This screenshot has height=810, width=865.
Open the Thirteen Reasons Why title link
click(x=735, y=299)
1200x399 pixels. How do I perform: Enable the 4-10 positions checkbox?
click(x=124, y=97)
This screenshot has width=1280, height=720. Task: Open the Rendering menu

+===+

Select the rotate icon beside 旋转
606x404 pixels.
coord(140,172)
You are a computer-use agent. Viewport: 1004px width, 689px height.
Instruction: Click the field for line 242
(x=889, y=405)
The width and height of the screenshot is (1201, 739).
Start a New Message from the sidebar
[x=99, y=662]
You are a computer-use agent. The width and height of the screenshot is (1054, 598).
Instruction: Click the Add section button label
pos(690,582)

+===+

- EXERCISE
Look above for the line that contains "This screenshot has height=810, width=865.". Starting there, transcribe every line exactly until you have copied the line that contains "This screenshot has width=1280, height=720.".

- OUTPUT OF THE TASK
This screenshot has height=810, width=865.
Open the Thirteen Reasons Why title link
click(x=735, y=299)
1200x399 pixels. How do I perform: Enable the 4-10 positions checkbox?
click(x=124, y=97)
This screenshot has width=1280, height=720. Task: Open the Rendering menu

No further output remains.